Walkthrough

At this point you have the basic mechanics: modules compile, Python imports them, functions work. Real projects fail for more mundane reasons: toolchains drift, libraries can’t be found, or the interface accidentally becomes slow.

This module is about building instincts that scale beyond a workshop.

Reproducibility: pin the triangle (Python, compiler, dependencies)

A compiled extension depends on:

the Python ABI (version and build flags)
the compiler and standard library (GCC/Clang, libstdc++)
linked third-party libraries (Eigen/BLAS/GSL/…)

If these change between build and run, you can get confusing ImportErrors. Practical habit: decide your environment first, then build inside it.

The three most common failures (and how to think about them)

1) “Module not found”

If Python can’t find the extension file, you get ModuleNotFoundError. This is usually a search-path issue: the compiled .so is not in a place Python searches.

2) “Undefined symbol” or missing libraries

If Python finds the module but the dynamic loader can’t resolve symbols, you get an ImportError complaining about undefined symbols or missing shared libraries.

The fastest diagnosis is to inspect dependencies:

Linux: ldd yourmodule*.so
macOS: otool -L yourmodule*.so

This tells you what the module needs at runtime and what is missing.

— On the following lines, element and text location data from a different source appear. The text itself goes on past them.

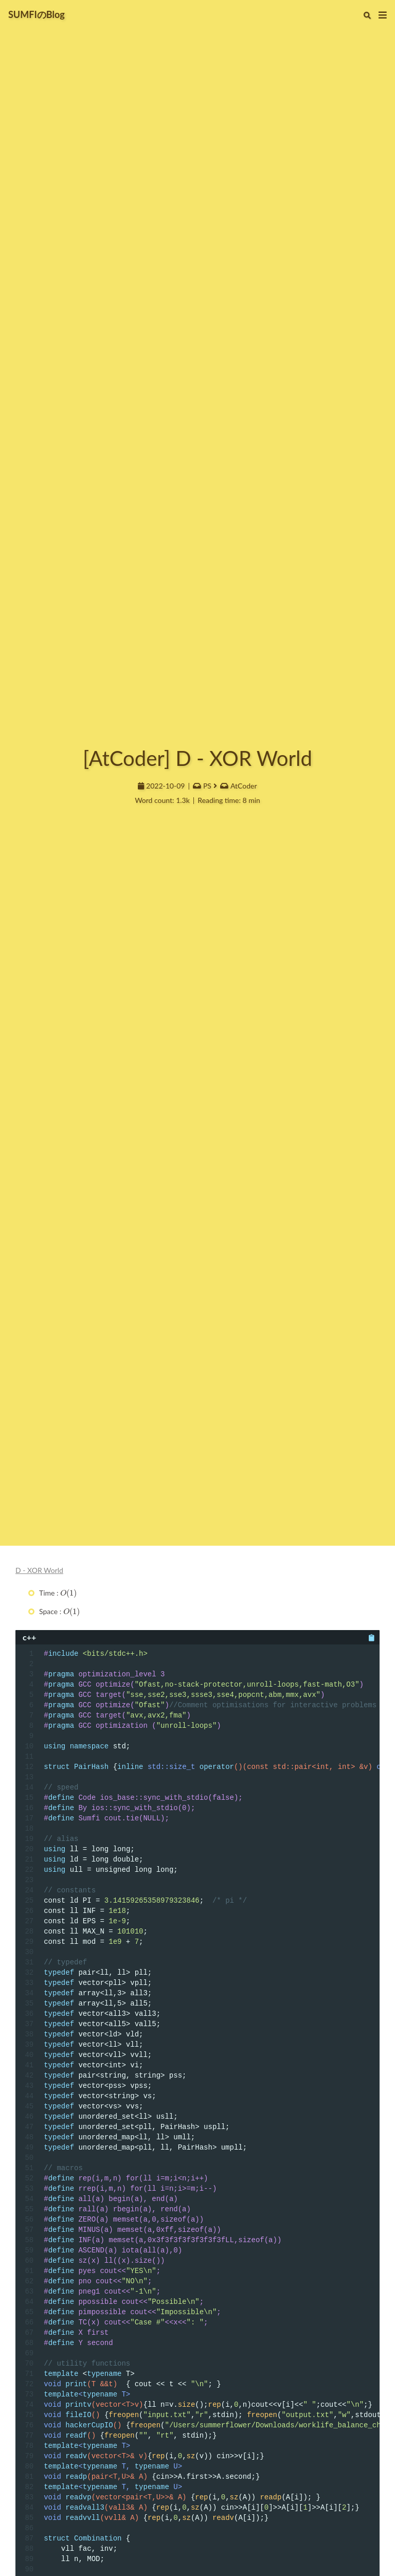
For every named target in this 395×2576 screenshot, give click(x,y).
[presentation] (68, 1592)
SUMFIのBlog (36, 14)
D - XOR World (39, 1570)
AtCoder (243, 785)
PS (207, 785)
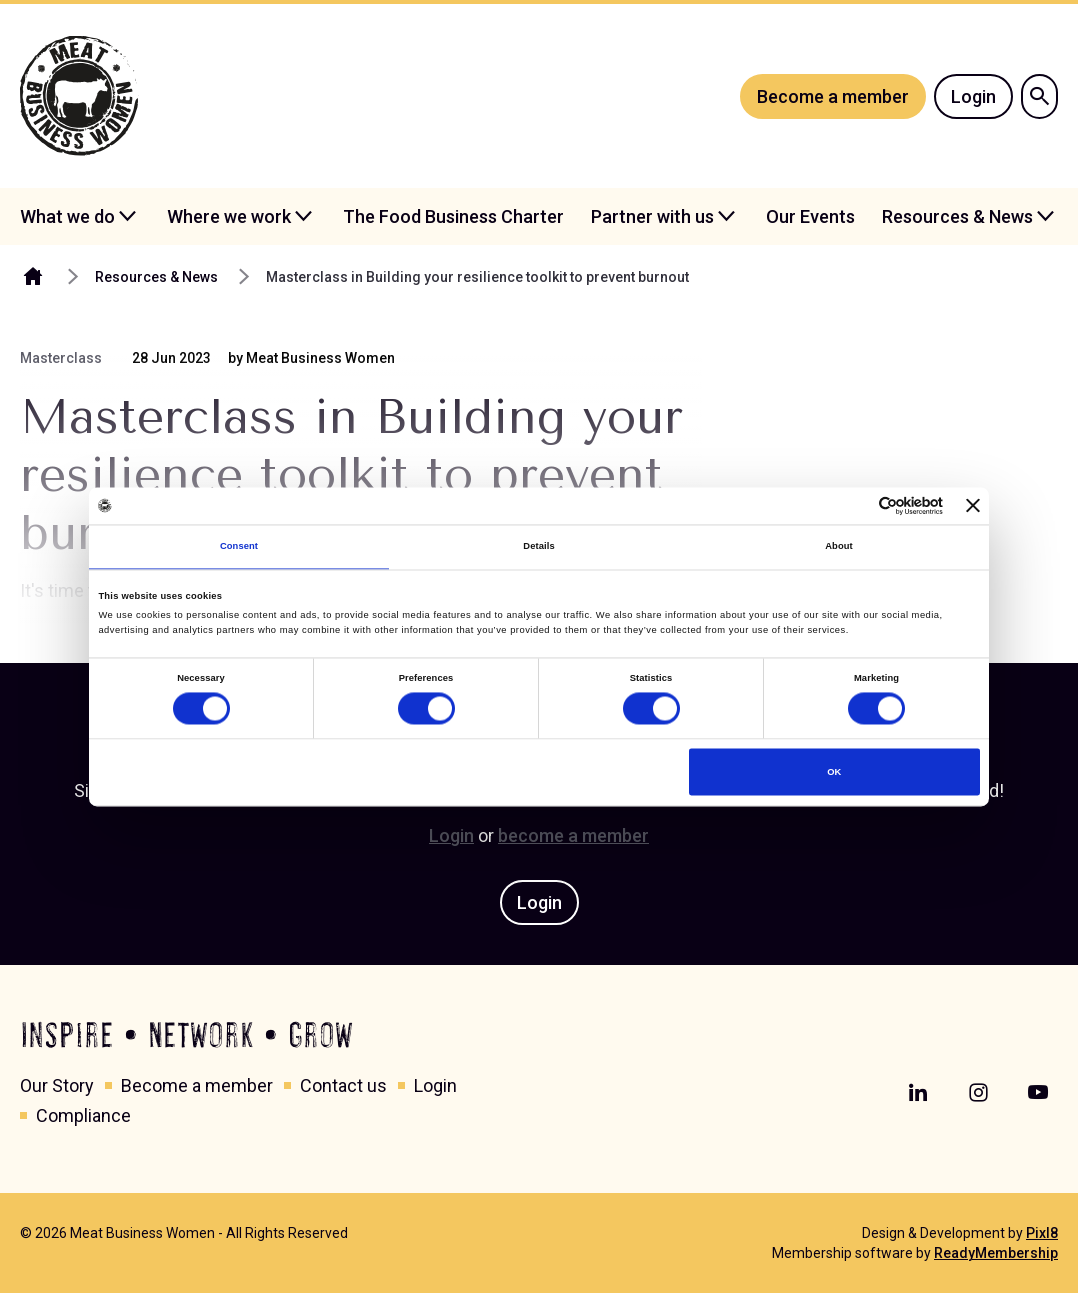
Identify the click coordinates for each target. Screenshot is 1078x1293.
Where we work (229, 216)
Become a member (833, 96)
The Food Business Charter (453, 216)
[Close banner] (973, 506)
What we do (67, 216)
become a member (573, 835)
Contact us (343, 1085)
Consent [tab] (239, 547)
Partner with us (652, 216)
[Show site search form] (1039, 96)
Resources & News (957, 216)
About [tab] (839, 547)
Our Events (810, 216)
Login (973, 96)
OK (834, 772)
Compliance (83, 1115)
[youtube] (1038, 1093)
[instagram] (978, 1093)
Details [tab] (538, 547)
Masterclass (61, 358)
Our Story (57, 1085)
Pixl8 (1042, 1233)
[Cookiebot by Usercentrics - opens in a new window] (855, 505)
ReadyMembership (996, 1253)
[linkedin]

3) Template errors during compilation

If you see enormous template errors, the most common cause is a missing pybind11 header that enables a type conversion (e.g., pybind11/stl.h for STL containers, pybind11/eigen.h for Eigen).

Debugging that scales

A reliable debugging workflow is:

In Python, print where the module came from:

import yourmodule
print(yourmodule.__file__)

Inspect dependencies (ldd / otool -L)
If needed, rebuild from a clean build directory inside the intended environment

This prevents “random thrashing” and usually leads you to the root cause quickly.

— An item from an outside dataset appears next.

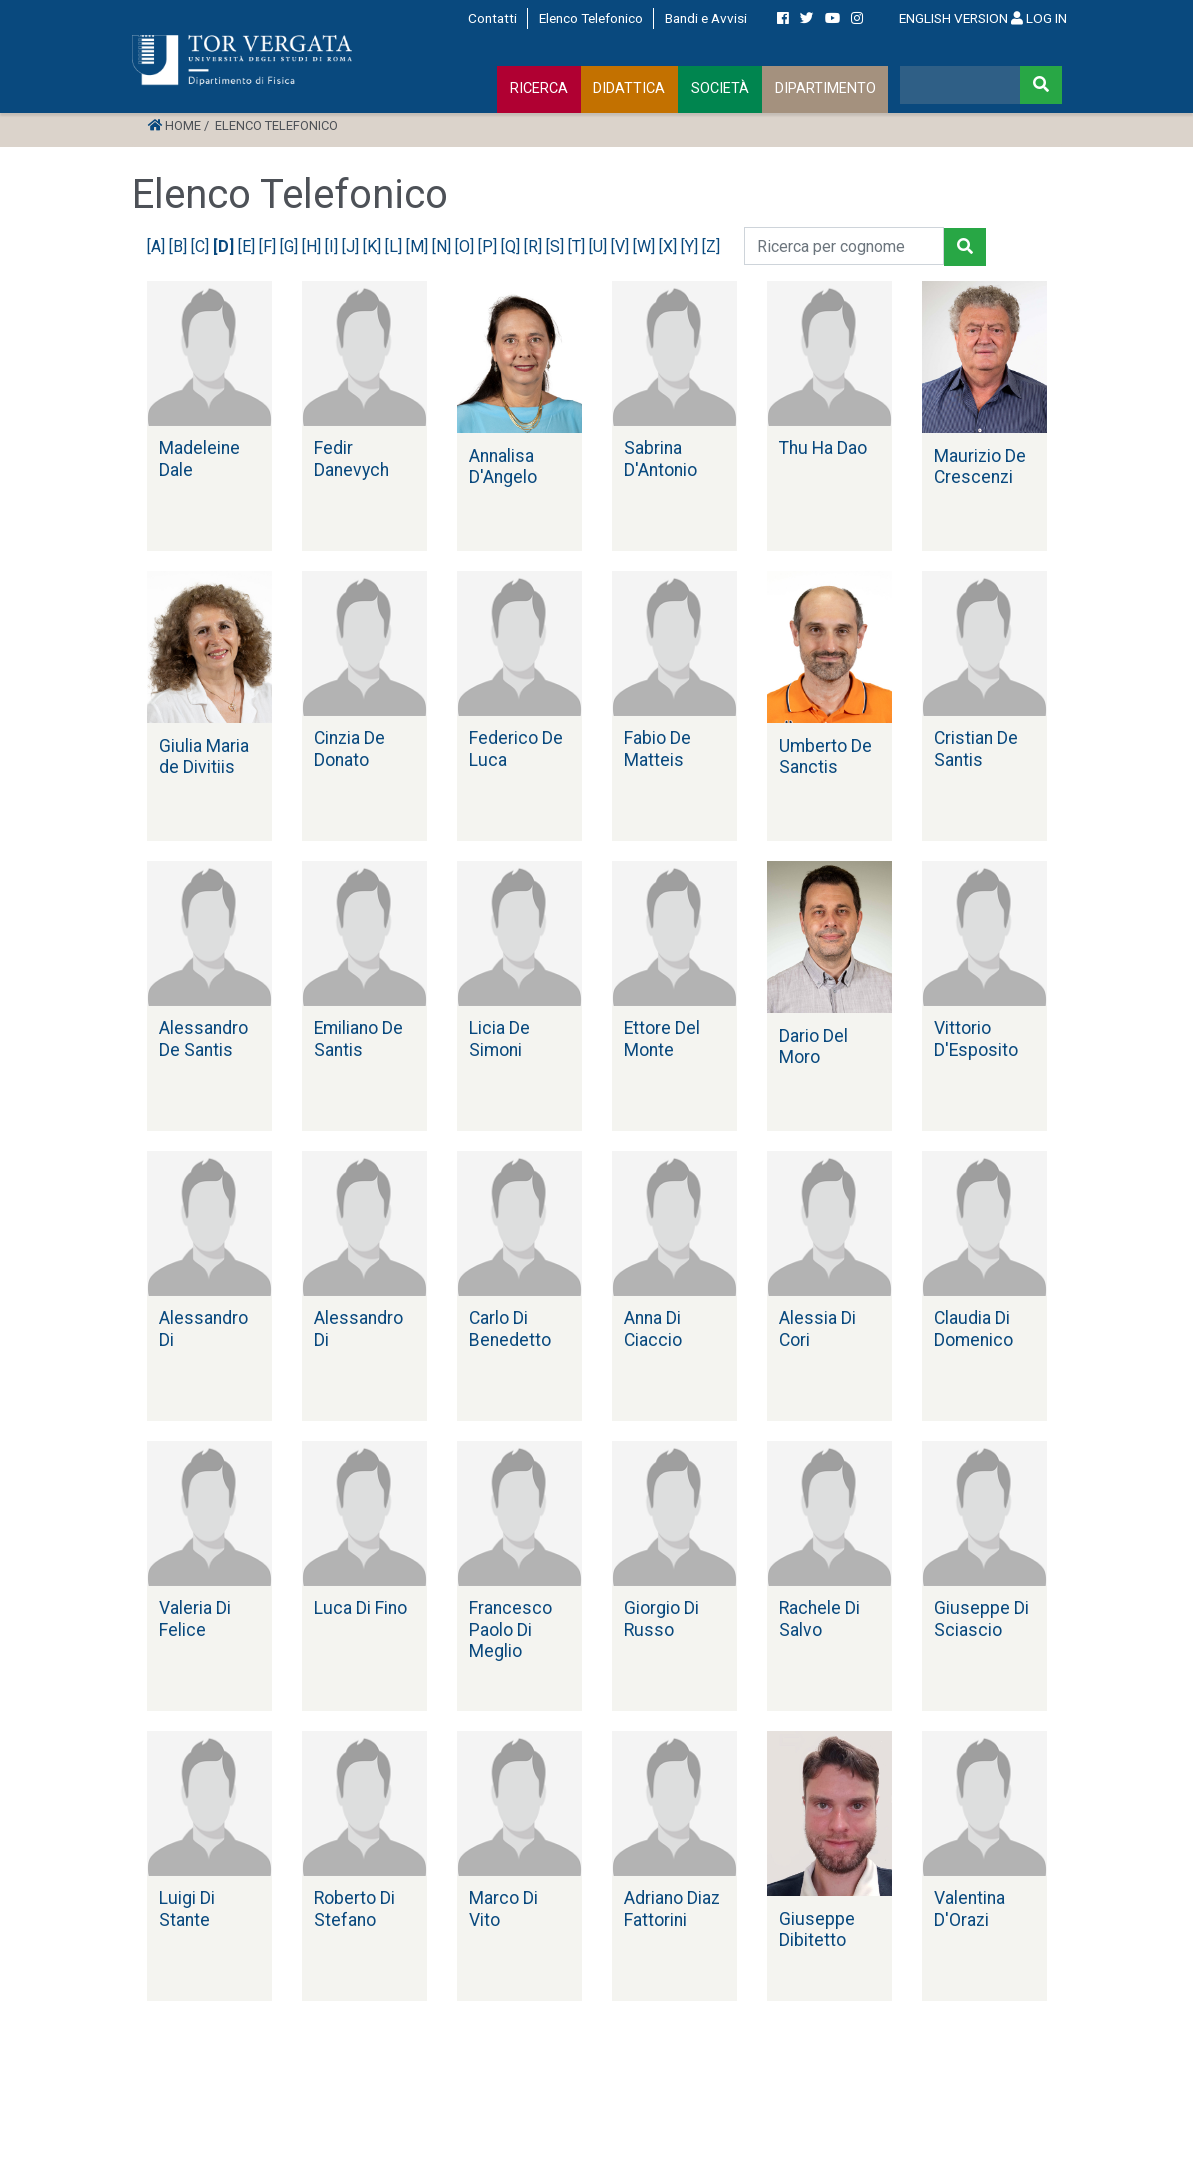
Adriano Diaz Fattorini (672, 1908)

Performance instincts (what to optimize first)

The biggest performance win is often not micro-optimizing C++. It is avoiding a design where you cross Python↔C++ millions of times.

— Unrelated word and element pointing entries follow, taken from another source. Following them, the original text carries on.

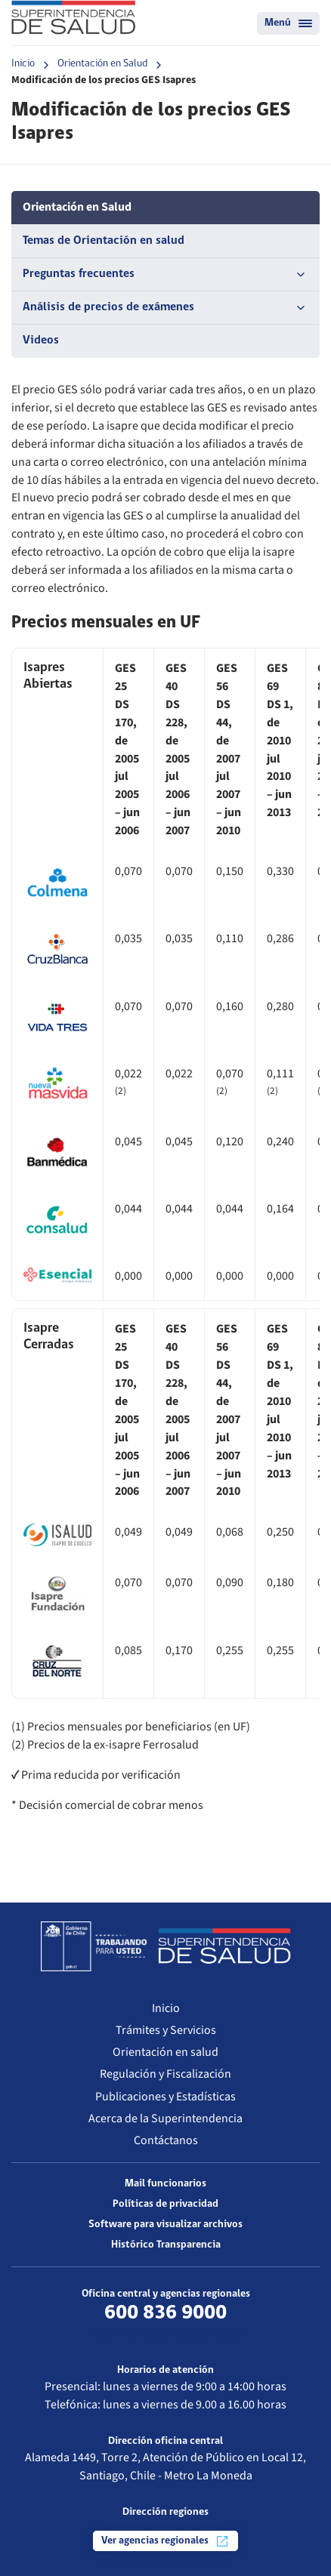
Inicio (23, 63)
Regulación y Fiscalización (165, 2074)
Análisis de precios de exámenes (165, 308)
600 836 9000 (165, 2313)
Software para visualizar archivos (165, 2224)
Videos (41, 340)
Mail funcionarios (165, 2183)
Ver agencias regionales (165, 2541)
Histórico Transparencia (166, 2245)
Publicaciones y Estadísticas (165, 2096)
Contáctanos (166, 2140)
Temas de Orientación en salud (103, 241)
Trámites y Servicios (166, 2030)
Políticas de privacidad (165, 2204)
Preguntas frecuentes (165, 274)
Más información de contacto (166, 2334)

Good pattern: - Python prepares arrays - one call into C++ does a whole kernel - Python analyzes/plots results

Risky pattern: - Python loops and calls a small C++ function per element

Also watch for accidental copies: - Python list ↔ std::vector involves conversion/copying - non-contiguous NumPy views often force copies before Eigen can consume them

The right attitude is skepticism: measure on realistic inputs, then optimize what actually dominates.